=== YOUR TASK ===
Collect every line of the items below that contains the word "entry", and copy each one out. Matching is case-sensitive.

(Data drawn from a collection)
:::::

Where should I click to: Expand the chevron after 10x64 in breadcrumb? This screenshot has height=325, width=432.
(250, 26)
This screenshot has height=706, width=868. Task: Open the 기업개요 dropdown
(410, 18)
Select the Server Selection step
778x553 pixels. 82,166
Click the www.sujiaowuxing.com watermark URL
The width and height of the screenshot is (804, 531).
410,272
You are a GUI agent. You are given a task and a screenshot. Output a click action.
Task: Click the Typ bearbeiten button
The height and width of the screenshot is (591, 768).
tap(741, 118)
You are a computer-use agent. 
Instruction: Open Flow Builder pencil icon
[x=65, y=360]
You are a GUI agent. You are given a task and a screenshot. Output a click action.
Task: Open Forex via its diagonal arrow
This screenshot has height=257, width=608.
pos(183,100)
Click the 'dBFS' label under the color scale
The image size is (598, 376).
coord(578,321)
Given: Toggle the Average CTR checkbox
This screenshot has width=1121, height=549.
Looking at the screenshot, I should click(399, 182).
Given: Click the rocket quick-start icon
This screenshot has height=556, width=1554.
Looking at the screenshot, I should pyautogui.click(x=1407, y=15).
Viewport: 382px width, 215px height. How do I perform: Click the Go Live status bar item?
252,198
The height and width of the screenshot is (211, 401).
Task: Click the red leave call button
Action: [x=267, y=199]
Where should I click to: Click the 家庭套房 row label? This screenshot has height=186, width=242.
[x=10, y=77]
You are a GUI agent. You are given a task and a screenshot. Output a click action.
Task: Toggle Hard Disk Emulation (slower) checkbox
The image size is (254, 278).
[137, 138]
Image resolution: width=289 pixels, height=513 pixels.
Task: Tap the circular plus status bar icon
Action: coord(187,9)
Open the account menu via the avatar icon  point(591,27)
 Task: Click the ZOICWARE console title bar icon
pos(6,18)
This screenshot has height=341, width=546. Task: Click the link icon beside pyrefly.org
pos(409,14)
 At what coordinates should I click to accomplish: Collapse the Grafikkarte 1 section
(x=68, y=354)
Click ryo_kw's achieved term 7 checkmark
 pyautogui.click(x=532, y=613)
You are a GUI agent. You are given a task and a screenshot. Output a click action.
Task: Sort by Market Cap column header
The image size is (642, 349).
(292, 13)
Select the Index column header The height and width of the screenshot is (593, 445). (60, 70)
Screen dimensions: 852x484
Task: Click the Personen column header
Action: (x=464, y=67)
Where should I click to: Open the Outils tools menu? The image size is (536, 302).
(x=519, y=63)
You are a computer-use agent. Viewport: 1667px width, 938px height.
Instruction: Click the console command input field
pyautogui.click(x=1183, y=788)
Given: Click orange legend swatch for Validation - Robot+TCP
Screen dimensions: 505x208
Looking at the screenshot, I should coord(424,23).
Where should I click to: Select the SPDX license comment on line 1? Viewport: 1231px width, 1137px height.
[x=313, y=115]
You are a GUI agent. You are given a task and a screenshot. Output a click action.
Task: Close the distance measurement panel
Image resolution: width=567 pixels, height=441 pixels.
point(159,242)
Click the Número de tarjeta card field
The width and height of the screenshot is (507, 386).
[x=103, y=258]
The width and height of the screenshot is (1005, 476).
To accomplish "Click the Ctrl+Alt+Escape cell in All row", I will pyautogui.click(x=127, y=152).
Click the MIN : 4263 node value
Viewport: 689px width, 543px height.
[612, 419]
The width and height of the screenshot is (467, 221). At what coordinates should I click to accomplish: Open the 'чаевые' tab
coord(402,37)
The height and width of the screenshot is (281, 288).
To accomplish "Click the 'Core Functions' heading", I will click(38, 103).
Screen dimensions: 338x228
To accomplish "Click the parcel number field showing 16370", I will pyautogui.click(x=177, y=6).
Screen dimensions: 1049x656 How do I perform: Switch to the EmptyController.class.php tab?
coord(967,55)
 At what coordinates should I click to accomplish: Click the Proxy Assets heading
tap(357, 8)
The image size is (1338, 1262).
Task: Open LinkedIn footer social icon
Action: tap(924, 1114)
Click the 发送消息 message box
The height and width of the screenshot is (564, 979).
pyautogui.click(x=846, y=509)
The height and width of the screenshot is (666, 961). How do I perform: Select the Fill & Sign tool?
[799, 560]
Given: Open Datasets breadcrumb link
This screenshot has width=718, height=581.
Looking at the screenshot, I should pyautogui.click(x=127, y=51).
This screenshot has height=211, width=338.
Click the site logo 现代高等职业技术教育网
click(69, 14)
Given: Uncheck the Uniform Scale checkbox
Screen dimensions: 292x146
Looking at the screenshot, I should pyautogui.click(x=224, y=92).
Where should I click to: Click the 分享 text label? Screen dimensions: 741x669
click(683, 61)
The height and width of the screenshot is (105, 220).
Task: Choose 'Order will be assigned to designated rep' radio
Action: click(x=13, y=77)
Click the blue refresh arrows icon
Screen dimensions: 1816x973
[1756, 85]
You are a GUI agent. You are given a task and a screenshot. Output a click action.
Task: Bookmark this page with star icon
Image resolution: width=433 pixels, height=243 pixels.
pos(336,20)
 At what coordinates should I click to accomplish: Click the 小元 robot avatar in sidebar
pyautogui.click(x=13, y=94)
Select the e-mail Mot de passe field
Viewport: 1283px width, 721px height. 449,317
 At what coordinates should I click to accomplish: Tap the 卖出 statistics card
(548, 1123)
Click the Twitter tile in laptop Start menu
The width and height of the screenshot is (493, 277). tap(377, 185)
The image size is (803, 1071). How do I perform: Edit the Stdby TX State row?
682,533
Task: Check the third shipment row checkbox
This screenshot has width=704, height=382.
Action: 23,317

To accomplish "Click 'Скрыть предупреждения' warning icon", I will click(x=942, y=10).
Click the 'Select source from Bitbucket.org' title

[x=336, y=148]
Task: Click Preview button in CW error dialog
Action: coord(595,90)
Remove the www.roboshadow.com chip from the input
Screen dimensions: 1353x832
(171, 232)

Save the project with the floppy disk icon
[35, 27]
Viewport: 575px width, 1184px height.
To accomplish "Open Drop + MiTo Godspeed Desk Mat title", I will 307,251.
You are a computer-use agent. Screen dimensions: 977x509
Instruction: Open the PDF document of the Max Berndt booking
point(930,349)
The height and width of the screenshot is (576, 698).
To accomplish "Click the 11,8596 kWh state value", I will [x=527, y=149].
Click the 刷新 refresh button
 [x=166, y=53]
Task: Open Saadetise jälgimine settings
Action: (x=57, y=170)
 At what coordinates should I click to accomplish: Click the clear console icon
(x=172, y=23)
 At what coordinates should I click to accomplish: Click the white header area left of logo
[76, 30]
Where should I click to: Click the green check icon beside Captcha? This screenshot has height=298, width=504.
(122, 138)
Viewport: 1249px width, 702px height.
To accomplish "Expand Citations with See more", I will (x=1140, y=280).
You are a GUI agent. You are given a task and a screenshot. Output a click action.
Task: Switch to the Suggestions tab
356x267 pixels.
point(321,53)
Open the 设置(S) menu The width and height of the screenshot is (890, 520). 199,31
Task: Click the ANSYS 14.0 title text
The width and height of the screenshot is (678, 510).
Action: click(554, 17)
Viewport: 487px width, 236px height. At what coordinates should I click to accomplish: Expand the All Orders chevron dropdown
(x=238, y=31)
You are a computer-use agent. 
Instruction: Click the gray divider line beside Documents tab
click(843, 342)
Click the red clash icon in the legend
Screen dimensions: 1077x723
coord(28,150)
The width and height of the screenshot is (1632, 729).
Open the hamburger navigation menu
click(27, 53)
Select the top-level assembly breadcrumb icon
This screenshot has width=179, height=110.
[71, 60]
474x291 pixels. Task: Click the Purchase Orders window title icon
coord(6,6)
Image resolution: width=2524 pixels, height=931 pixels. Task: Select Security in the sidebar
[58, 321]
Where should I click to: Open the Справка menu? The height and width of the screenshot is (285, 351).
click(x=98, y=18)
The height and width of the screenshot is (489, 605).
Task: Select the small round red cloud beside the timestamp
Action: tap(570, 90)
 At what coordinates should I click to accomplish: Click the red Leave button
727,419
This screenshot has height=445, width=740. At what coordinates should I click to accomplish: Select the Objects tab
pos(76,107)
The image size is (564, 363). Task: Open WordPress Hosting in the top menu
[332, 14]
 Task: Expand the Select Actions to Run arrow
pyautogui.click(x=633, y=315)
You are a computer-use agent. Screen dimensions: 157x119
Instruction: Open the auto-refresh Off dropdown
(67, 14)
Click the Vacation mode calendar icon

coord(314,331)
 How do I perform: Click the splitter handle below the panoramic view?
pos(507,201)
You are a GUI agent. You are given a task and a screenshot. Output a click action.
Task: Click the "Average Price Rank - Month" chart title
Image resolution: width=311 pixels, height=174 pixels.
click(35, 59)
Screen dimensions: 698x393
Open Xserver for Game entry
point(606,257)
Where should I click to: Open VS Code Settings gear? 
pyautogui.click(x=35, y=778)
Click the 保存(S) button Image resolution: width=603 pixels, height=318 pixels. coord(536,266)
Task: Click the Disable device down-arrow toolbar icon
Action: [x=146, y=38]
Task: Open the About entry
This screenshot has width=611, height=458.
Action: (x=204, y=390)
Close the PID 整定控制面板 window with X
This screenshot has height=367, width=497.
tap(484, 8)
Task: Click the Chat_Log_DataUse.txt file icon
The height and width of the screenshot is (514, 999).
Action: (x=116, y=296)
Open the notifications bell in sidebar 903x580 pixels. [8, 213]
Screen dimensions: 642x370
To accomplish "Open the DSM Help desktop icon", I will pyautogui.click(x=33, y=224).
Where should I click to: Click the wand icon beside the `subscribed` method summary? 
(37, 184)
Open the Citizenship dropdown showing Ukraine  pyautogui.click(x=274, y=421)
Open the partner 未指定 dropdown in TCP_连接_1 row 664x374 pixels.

:::::

=== THE SOLUTION ===
Open Xserver for Game entry
Task: Open the About entry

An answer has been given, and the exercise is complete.